Part of why they were suspended, says Dr. Manning, is that staffing was so unstable. (That has improved since.) But when interventions peter out, “it’s often because they aren’t going that well to begin with. I think many clinicians and team members felt the rounds weren’t value-added when everyone was pressed for time.”

How have the rounds been tweaked to improve their value? “If you’re just rotating through a unit for one week, you tend not to build great relationships,” Dr. Manning says. He and his program decided to keep clinicians working on specific units for at least three months so they’ll continue holding progression of care rounds with the same team members. So far, he points out, the feedback he’s received is positive.

“With more time, hospitalists will build better relationships and improve communications with nursing staff,” he points out. “In the end, it all comes down to relationships.”

Owning what you control
In Amarillo, Dr. Williams says that she—as well as the hospitalist medical director, C-suite members and the head of case management—make up the length of stay committee, which meets every two weeks. For each meeting, she prepares PowerPoints that break down length of stay by service and sub-service line.

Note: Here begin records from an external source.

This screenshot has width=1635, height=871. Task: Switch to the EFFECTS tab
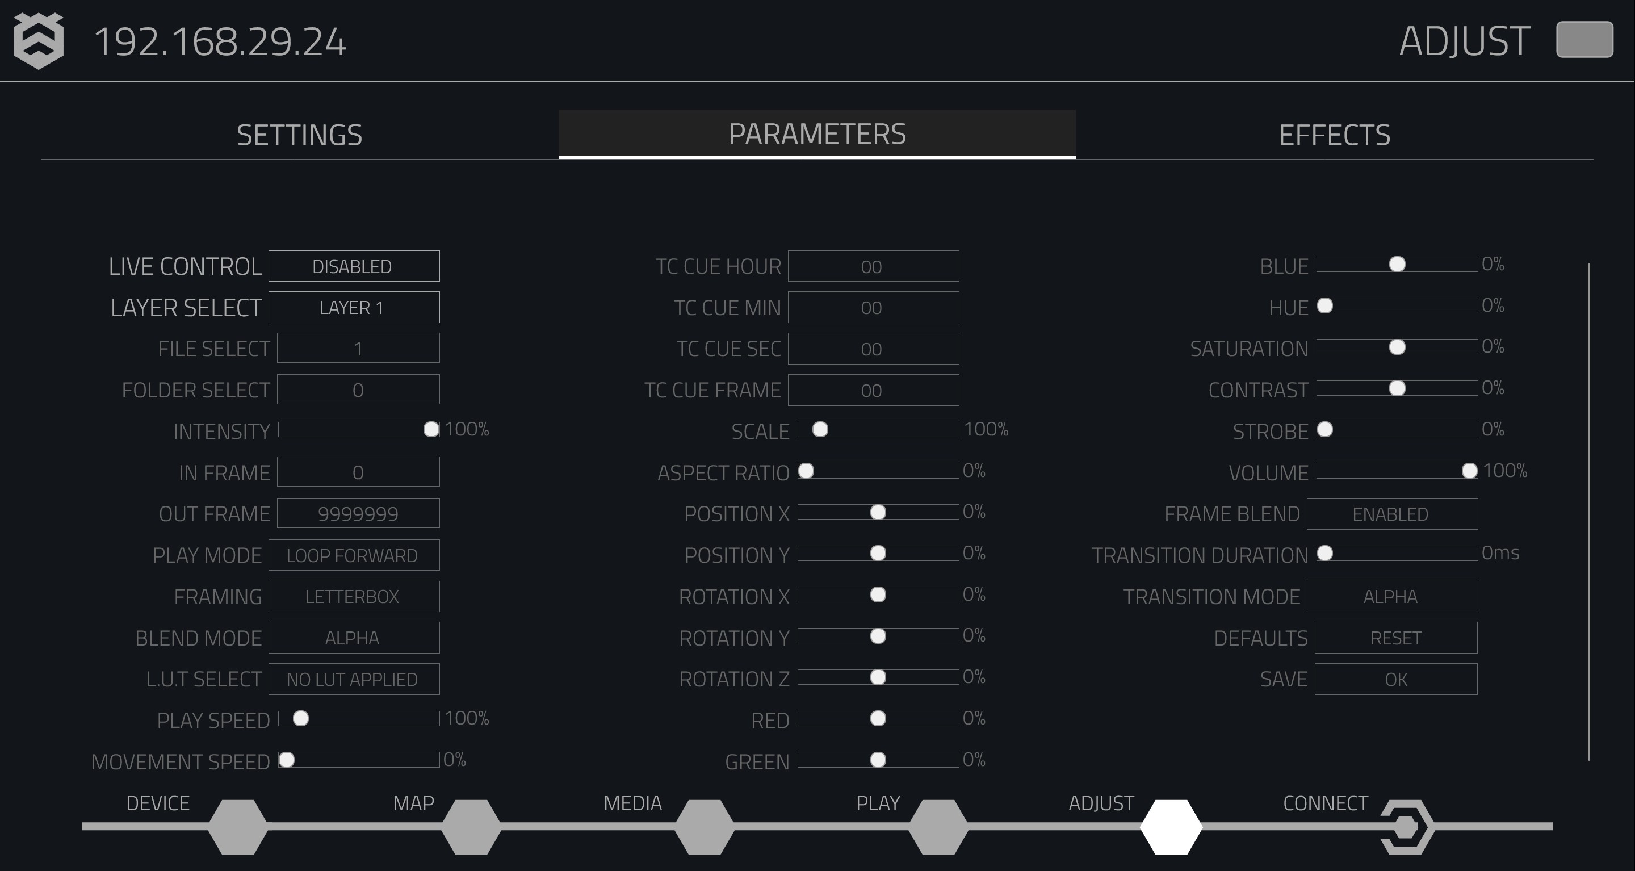[x=1332, y=134]
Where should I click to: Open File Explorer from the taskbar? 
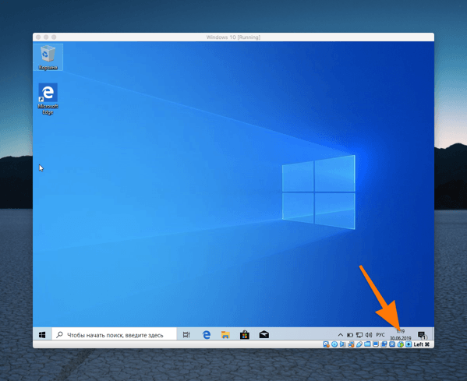[x=225, y=335]
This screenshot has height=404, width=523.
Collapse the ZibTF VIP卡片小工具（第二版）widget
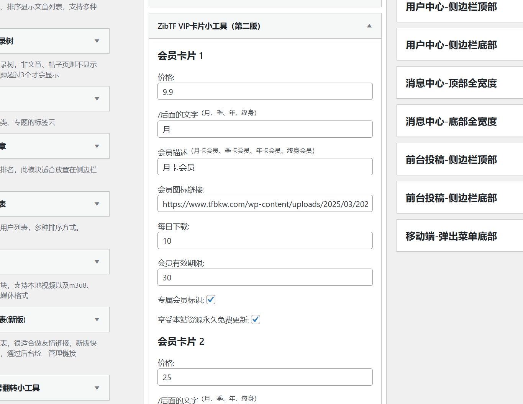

“I developed the slides,” Dr. Williams says, “so we wouldn’t all be sitting around the table, with me and the hospitalist director being asked, ‘Why are hospitalists’ patients staying here so long?’ We now have evidence to support which service lines are responsible for longer lengths of stay and which have shown improvement. We can also see which individual physicians have the longest lengths of stay and number of avoidable days, allowing for individual counseling and mentoring.”

In Fort Worth, Dr. Nwelue says she likewise makes sure that hospitalists are held responsible only for throughput delays they can actually do something about. “We focus on when is a patient medically stable to leave instead of when does that patient actually leave,” she says. “The discharge date may not be in our full control.”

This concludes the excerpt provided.